SC1: 'A specific comment on the manuscript by Alexander et al.', Xin Yang, 20 May 2019
- AC1: 'response to Xin Yang', Becky Alexander, 20 Sep 2019
RC1: 'Nitrate Production Mechanisms', Anonymous Referee #1, 02 Jun 2019
- AC2: 'response to anonymous referee #1', Becky Alexander, 20 Sep 2019
RC2: 'Review of Alexander et al.', Anonymous Referee #2, 08 Jun 2019
- AC3: 'response to anonymous referee #2', Becky Alexander, 20 Sep 2019
RC3: 'revisions', Greg Michalski, 17 Jul 2019
- AC4: 'response to Greg Michalski', Becky Alexander, 20 Sep 2019

Peer-review completion

AR: Author's response | RR: Referee report | ED: Editor decision

AR by Becky Alexander on behalf of the Authors (20 Sep 2019) Author's response Manuscript

ED: Referee Nomination & Report Request started (23 Sep 2019) by Jan Kaiser

RR by Anonymous Referee #2 (11 Oct 2019)

Suggestions for revision or reasons for rejection

The authors have certainly improved the manuscript in response to the reviewer’s comments. Submission of the revised manuscript and continuing onto publication in ACP is warranted. There are few areas that the authors should revisit and consider further revision based upon the original reviewers’ comments:

(1) The authors added a qualitative explanation for the lack of agreement with observations in Mt. Lulin as lack of heterogeneous chemistry “due to minimal aerosol surface area.” However, this statement contrasts with the conclusions drawn in the Guha et al. observational study, so the response by the authors needs to be refined to better explain this interpretation (do they mean that the model predicted aerosol surface area is too lacking to have heterogeneous chemistry?).

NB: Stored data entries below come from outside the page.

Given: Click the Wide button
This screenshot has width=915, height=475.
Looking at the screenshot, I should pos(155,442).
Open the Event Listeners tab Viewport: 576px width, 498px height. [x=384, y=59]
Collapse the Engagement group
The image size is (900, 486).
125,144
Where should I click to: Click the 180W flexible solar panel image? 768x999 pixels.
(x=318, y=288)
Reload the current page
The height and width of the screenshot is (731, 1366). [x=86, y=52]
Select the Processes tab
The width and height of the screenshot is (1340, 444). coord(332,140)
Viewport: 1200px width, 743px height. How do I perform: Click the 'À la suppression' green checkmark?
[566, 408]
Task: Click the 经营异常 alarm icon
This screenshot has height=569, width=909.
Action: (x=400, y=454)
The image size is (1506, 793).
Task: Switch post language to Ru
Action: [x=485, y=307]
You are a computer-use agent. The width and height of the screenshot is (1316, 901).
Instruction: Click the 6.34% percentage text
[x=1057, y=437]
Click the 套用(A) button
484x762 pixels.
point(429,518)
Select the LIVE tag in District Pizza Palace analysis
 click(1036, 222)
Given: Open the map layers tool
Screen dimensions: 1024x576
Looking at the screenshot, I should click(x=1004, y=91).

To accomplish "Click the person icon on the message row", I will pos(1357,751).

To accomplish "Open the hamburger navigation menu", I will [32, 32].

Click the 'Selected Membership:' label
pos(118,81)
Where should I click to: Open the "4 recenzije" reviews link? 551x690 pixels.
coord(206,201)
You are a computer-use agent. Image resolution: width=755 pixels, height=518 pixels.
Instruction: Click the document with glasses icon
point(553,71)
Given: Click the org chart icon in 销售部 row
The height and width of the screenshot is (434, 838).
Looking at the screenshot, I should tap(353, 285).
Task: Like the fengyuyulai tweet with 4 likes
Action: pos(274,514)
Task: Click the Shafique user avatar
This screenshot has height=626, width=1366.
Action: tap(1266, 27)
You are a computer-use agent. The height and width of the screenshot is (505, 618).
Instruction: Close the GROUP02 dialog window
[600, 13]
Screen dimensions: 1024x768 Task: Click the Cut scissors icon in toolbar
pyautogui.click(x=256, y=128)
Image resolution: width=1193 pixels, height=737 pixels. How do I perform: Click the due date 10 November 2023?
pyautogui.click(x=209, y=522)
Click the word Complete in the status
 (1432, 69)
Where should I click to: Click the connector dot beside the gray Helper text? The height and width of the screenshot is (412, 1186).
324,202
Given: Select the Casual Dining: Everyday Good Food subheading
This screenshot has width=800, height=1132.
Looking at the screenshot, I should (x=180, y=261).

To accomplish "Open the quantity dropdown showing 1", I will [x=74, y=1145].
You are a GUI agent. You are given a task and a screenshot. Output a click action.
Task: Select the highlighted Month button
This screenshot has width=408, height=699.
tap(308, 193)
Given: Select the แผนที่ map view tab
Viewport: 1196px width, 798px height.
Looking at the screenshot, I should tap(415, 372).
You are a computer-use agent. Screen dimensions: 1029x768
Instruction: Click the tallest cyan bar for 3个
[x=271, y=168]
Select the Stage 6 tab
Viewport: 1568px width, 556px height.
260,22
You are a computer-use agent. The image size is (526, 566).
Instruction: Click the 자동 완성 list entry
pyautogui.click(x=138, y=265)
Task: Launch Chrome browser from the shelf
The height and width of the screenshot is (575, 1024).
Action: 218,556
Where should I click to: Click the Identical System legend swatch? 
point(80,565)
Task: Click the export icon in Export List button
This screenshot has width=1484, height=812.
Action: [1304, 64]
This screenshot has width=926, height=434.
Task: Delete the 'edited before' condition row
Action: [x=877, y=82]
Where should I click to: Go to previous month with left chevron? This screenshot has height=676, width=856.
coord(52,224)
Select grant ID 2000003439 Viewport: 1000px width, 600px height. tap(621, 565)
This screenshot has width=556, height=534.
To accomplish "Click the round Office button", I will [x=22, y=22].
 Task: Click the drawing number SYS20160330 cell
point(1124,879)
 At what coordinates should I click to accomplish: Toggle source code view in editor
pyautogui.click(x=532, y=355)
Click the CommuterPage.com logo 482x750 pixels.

(2) The authors make the excuse in considering a comment about the Wang et al., GCA, 2014 paper and the Fibiger et al., 2016 paper that the data is “not available”. It has long been the practice to contact corresponding authors for data if it is not available in the manuscript. And I found that the Fibiger et al., 2016 reference actually states the following: Data from this paper are available at ACADIS. Data sets https://www.aoncadis. org/project/collaborative_research_the_ impact_of_bromine_chemistry_on_the_ isotopic_composition_of_nitrate_at_ summit_greenland.html.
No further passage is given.